Have you heard of the term Trigger Point? Occasionally clients come in and ask questions about trigger points, like “what are they?” and “how do they form?” Many people have heard of the term, but they aren’t quite sure what they are. Well, trigger points are palpable nodules or knots no bigger than the size of a pea in the belly of a muscle. They are hypothesized to be “taut bands” that have specific referred pain patterns. It’s basically a section of over-‐contracted muscle fibers that cause the nodule to form. Interestingly, the nodules are not always painful, and as such they are termed latent trigger points. However they are still palpable nodules nonetheless. Not until they reproduce the referred pain of a client’s main or secondary complaint with mechanical pressure do we get concerned about them.
Identifying a trigger point in a muscle and observing the referred pain pattern on mechanical stimulation helps assist in making the proper determination if a nodule is in fact a trigger point. The mapping of trigger points is well documented and the exact patterns of referred pain are predictable as seen in the picture below. The “X” denotes the trigger point and the color represents the referred pain pattern from that trigger point. This picture is just a sample of the complex and vast number of documented trigger points and their associated referred pain patterns.
Through experience, I have found that there is a relationship between vertebral dysfunction and trigger points. Many times a trigger point will disappear when the corresponding vertebral segment is treated correctly. When treatment comes in the form of a manual medicine technique such as addressing a restricted joint dysfunction or hyper-‐ mobility then resolution of the trigger point usually follows. However, sometimes the trigger point does not respond. If the trigger point still persists after treating the corresponding vertebral segment, then the trigger point should be addressed individually. Conversely, when addressing the trigger point without first treating the vertebral segment, the vertebral and referred pain symptoms will only sometimes subside.
There is one more caveat about trigger points that is important to know. You should understand the difference between tonic and phasic muscles. Tonic muscles are ones that are more responsible for maintaining and contributing to your static postures such as sitting and standing. Phasic muscles create dynamic movement in space such as during walking or squatting. See below for a list of tonic and phasic muscles.
|Tonic (Postural) Muscles
Less prone to trigger points (partial listing)
|Phasic (Dynamic) Muscles
Prone to developing trigger points (partial listing)
|Pectoralis Major||Prone Scalenes|
|Upper Trapezius||Middle/Lower Trapezius|
|Levator Scapulae (exception)||Rhomboids|
|Quadratus lumborum (exception)||Abdominals|
When tonic muscles are not maintained properly they will naturally tighten up and shorten in length. The phasic muscles will do the opposite if left unattended; they will become neurologically inhibited and weak over time. Interestingly trigger points are more commonly found in phasic muscles rather than tonic muscles with the exception of the levator scapulae and quadratus lumborum. Knowing a muscles natural tendency gives us a clue to injury prevention. Also, when designing a therapeutic program it would be wise to stretch the tonic muscle groups to avoid muscle shortening. Conversely it is wise to “tone up” and strengthen the phasic muscle groups to avoid neural inhibition, weakness and also exacerbating trigger points.

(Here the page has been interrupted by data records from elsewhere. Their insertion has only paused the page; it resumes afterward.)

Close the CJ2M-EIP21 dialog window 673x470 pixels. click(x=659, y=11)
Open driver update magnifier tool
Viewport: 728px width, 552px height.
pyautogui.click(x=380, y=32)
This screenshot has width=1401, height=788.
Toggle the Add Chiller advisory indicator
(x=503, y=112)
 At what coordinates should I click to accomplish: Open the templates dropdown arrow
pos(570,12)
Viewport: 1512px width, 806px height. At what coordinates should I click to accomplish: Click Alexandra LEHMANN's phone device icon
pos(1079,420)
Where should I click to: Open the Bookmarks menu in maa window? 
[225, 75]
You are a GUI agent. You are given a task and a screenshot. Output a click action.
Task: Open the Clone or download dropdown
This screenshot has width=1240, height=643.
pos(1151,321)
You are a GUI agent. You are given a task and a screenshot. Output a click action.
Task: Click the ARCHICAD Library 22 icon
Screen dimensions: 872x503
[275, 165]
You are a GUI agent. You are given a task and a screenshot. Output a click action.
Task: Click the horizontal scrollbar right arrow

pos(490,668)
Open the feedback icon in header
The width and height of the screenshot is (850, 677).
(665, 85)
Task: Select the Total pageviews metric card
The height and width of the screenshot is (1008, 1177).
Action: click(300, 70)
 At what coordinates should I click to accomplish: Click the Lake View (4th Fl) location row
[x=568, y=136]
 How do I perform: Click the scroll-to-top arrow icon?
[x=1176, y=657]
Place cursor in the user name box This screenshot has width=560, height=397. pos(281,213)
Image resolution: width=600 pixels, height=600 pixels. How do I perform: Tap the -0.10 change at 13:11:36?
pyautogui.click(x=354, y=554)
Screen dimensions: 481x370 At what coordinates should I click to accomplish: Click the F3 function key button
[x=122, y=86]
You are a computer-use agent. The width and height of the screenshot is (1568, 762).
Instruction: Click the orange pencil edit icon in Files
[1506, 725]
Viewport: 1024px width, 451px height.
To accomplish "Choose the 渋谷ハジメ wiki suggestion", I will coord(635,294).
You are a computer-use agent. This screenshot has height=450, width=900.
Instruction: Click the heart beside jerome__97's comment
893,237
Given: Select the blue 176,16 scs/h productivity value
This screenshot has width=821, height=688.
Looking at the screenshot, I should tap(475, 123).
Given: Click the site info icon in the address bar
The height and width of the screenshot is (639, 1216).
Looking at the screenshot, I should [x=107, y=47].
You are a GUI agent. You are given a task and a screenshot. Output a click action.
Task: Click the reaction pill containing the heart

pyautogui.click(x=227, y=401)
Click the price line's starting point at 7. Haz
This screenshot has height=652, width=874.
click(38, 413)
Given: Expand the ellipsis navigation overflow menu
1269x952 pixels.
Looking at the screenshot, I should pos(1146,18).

In conclusion when you’re dealing with pain due to poor posture, short and/or weak muscles, or even referred pain; then evaluating trigger points in the corresponding soft tissue as well as evaluating the corresponding vertebral joint is critical for determining a long lasting treatment. Be sure to check with a physical therapist that is knowledgeable in trigger points and vertebral segmental dysfunction for the most comprehensive solution.